A random walk model to study the cycles emerging from the exploration-exploitation trade-off
Laila D. Kazimierski, Guillermo Abramson, Marcelo N. Kuperman

TL;DR
This paper introduces a memory-based random walk model inspired by biological systems, demonstrating how exploration-exploitation strategies can lead to emergent cycles in the system.
Contribution
It presents a novel random walk model incorporating memory effects and explores how different strategies induce emergent cyclic behaviors.
Findings
Memory influences walker's movement probabilities.
Emergence of cycles from exploration-exploitation dynamics.

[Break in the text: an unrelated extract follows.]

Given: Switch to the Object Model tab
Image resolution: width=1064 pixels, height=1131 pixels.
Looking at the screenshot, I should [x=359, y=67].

Different strategies lead to distinct behavioral patterns.
Abstract
We present a model for a random walk with memory, phenomenologically inspired in a biological system. The walker has the capacity to remember the time of the last visit to each site and the step taken from there. This memory affects the behavior of the walker each time it reaches an already visited site modulating the probability of repeating previous moves. This probability increases with the time elapsed from the last visit. A biological analog of the walker is a frugivore, with the lattice sites representing plants. The memory effect can be associated with the time needed by plants to recover its fruit load. We propose two different strategies, conservative and explorative, as well as intermediate cases, leading to non intuitive interesting results, such as the emergence of cycles.